The chapter closes with what may be the book's most important distinction: the people inside the resistance are not the enemy. The structure they inherited is the problem. But you perpetuate the structure when you resist the changes that would fix it.
But this isn't just diagnosis. The book closes with what finishing the reconstruction actually looks like: fund EMS as a public good the way police and fire have always been funded. Build the healthcare-side federal architecture that was never constructed — not replacing EMS's partnership with DOT, but building the complementary relationship with CMS, HRSA, and ONC that governs the clinical dimensions of what the profession does every day. Finish building national licensure portability in all fifty states — because a paramedic's credential should not expire at a border any more than a hurricane does. Link education reform to compensation reform, because raising standards without fixing the funding model that produces poverty wages is punitive, and raising wages without raising standards produces a better-paid but still marginalized workforce. And integrate EMS into the healthcare record, so the paramedic's clinical judgment is built upon when the patient arrives at the emergency department — not repeated from scratch.
None of this is utopian. Donnie helped design and build a national EMS system in Sri Lanka — a country with a fraction of America's resources that now covers twenty-two million people with standardized training, centralized dispatch, and universal coverage. The model those nations operate is closer to what American cities built in the 1880s than to what America has today. We're not asking for something unprecedented. We're asking for something the nation once had, lost during the Dark Age, and has spent sixty years failing to fully rebuild.

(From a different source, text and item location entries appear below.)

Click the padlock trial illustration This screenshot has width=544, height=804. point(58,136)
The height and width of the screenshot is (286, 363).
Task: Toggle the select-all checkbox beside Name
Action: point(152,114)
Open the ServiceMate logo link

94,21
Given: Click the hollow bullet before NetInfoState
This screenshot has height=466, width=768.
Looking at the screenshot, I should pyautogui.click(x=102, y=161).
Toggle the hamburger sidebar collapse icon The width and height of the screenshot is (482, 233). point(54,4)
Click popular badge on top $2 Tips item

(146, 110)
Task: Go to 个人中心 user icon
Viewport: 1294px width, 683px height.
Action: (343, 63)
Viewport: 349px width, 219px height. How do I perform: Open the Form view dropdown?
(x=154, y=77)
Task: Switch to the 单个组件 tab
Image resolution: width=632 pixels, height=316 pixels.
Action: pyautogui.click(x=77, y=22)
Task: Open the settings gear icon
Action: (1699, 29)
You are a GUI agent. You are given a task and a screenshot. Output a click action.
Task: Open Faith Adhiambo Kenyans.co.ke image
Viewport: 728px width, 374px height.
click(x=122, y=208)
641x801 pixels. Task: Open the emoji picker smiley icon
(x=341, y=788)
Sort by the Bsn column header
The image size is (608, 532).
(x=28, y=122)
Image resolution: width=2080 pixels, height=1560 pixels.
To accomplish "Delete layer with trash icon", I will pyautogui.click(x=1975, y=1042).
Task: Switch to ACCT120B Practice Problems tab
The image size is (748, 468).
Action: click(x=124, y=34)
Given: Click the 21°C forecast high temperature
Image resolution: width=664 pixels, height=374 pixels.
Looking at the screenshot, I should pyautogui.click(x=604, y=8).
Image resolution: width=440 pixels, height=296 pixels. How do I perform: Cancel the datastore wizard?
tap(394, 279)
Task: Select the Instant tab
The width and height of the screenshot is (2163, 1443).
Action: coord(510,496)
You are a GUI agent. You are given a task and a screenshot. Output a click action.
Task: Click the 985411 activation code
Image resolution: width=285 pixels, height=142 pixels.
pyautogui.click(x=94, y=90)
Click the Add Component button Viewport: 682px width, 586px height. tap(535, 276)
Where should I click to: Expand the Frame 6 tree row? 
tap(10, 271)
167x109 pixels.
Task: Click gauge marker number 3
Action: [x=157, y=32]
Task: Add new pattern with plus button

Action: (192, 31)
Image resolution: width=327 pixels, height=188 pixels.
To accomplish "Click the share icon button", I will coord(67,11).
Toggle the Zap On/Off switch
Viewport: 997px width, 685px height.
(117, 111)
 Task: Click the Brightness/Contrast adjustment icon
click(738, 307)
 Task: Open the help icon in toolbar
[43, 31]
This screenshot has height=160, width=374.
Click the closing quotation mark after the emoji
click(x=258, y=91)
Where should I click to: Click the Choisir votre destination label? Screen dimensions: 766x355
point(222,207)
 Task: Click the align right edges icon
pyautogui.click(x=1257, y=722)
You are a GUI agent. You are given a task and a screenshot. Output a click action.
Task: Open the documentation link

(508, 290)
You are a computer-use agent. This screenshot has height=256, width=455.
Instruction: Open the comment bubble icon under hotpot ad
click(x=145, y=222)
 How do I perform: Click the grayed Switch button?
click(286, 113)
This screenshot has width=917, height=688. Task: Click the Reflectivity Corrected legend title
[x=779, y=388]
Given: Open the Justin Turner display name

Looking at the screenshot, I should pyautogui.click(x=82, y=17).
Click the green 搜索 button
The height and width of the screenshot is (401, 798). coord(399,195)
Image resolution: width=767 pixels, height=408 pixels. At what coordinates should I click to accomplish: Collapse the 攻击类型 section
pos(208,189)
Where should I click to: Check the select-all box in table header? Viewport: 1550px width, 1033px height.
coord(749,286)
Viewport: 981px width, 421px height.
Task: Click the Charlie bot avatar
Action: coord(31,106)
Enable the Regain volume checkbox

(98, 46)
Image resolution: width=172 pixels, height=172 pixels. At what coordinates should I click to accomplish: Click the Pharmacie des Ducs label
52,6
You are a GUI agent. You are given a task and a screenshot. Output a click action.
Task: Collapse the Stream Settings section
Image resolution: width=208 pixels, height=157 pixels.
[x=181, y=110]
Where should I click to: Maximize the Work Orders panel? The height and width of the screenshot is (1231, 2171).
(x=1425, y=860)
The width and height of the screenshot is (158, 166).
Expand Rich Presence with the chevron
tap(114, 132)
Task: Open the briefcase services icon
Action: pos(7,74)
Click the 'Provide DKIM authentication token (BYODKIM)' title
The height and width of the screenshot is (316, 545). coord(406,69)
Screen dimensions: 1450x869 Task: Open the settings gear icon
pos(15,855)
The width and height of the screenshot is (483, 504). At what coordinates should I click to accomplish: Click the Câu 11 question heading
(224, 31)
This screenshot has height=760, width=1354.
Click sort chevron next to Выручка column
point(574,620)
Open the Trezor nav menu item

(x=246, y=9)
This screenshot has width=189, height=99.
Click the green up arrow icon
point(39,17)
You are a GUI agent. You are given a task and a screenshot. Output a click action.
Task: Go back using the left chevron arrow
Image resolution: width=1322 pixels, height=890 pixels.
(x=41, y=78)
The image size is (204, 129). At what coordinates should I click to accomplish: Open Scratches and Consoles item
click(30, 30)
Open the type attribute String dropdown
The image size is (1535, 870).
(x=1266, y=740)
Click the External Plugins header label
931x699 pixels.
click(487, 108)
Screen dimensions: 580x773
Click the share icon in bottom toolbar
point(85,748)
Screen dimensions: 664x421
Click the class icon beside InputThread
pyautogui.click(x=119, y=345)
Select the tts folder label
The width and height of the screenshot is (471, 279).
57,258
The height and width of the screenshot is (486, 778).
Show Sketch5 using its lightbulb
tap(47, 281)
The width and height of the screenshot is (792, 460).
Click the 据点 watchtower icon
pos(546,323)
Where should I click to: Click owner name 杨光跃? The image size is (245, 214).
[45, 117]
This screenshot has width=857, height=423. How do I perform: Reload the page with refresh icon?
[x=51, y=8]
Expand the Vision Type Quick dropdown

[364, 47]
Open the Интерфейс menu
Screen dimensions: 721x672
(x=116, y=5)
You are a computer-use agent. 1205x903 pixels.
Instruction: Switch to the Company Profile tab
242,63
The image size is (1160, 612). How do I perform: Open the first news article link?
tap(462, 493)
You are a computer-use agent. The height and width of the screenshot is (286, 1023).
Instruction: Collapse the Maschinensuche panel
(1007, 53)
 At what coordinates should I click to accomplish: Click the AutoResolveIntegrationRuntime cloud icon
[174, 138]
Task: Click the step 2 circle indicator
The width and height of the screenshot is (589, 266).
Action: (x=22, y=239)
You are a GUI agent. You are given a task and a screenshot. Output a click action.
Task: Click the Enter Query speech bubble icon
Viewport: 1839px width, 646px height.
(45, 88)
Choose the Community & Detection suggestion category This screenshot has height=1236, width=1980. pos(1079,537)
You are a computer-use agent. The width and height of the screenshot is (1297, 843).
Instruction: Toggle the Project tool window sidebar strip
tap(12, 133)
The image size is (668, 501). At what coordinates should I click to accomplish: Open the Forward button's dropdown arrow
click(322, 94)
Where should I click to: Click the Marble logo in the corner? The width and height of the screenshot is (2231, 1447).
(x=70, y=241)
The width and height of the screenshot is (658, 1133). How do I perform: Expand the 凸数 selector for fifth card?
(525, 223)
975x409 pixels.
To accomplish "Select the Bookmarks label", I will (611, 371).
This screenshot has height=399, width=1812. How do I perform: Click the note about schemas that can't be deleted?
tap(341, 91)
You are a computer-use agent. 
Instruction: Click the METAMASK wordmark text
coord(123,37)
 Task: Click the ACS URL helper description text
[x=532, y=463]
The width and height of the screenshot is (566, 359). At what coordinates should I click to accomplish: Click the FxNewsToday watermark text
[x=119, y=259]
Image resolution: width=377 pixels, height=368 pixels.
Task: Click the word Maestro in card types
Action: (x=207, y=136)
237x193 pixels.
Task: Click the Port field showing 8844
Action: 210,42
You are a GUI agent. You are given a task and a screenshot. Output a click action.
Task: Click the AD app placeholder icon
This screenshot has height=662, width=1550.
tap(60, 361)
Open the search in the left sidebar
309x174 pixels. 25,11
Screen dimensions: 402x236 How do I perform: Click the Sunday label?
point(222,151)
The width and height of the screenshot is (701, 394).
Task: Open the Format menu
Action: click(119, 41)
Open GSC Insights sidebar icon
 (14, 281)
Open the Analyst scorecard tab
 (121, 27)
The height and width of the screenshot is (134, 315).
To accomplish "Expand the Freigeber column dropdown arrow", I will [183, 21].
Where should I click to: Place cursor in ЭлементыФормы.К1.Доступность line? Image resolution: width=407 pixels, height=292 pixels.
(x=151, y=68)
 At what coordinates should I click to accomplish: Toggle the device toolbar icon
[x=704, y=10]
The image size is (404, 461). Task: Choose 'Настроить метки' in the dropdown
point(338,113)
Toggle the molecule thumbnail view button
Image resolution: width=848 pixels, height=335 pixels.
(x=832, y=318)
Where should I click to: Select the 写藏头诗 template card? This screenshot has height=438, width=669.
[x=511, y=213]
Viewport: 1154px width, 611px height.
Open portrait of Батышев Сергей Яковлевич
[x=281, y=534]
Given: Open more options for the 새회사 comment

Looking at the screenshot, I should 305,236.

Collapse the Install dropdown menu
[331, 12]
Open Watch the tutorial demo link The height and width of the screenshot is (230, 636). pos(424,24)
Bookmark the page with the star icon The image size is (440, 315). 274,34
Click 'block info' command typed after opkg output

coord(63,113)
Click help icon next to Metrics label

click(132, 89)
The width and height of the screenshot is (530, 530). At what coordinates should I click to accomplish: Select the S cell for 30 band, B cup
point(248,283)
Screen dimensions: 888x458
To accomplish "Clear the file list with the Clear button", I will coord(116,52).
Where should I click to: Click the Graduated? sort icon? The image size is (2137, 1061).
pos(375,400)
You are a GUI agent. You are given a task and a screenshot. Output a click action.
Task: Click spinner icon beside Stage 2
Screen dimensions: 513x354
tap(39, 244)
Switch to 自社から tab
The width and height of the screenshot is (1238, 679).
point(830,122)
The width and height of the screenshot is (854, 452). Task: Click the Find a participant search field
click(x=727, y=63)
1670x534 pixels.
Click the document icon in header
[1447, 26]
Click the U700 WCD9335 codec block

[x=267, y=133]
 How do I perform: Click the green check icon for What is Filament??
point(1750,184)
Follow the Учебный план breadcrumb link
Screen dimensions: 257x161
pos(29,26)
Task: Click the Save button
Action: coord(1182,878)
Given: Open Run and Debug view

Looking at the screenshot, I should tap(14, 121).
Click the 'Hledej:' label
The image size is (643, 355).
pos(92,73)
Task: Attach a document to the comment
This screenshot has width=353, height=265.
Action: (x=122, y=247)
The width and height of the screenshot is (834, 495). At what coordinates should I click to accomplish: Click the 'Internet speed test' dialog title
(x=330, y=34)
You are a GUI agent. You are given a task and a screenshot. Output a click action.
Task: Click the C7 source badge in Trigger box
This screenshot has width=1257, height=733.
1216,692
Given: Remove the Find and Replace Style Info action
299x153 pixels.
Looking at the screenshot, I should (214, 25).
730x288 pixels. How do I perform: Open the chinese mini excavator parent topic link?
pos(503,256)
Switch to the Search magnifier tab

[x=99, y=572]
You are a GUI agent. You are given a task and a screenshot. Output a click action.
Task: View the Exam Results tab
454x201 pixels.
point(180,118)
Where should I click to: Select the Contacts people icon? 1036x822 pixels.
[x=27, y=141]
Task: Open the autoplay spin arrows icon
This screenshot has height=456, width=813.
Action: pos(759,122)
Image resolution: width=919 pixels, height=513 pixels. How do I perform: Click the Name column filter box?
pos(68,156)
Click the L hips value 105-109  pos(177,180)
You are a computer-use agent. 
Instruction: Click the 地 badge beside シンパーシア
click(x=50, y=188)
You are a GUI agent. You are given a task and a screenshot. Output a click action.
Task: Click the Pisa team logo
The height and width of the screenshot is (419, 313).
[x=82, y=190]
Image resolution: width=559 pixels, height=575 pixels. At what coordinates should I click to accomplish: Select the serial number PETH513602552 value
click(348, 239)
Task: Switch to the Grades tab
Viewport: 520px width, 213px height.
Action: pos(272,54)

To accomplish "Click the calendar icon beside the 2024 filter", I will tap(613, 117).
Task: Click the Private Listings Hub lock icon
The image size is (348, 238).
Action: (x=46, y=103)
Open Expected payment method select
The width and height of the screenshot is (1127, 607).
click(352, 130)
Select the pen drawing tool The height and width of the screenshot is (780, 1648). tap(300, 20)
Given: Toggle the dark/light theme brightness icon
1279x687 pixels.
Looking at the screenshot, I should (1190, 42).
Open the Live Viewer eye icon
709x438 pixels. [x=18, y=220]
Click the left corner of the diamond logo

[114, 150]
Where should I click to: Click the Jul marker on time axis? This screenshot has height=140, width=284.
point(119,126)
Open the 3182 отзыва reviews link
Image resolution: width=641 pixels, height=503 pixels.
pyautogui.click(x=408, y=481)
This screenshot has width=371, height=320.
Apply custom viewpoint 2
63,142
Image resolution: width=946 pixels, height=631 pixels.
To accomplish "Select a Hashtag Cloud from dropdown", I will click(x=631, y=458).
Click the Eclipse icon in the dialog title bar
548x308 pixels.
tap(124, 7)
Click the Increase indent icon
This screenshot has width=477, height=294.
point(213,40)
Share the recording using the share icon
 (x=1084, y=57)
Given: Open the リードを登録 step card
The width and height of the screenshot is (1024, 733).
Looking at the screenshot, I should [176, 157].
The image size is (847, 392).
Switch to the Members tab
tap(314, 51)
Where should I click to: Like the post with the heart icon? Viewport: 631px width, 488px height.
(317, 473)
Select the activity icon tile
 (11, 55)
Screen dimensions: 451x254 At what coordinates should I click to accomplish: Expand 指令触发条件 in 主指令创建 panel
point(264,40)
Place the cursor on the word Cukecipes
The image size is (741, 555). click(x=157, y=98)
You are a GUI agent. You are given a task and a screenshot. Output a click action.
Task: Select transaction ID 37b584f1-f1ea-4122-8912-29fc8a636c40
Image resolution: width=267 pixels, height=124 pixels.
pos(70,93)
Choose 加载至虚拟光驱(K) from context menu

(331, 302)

The history documented in this book is not a sentence. It is a diagnosis. And we are the generation that can finally write the treatment plan. Now it's time to finish the work.
A profession that believes it started from nothing in 1966 accepts its crises as growing pains. A profession that knows its actual history recognizes those crises for what they are — and responds with urgency instead of patience. Patience is something American EMS can no longer afford.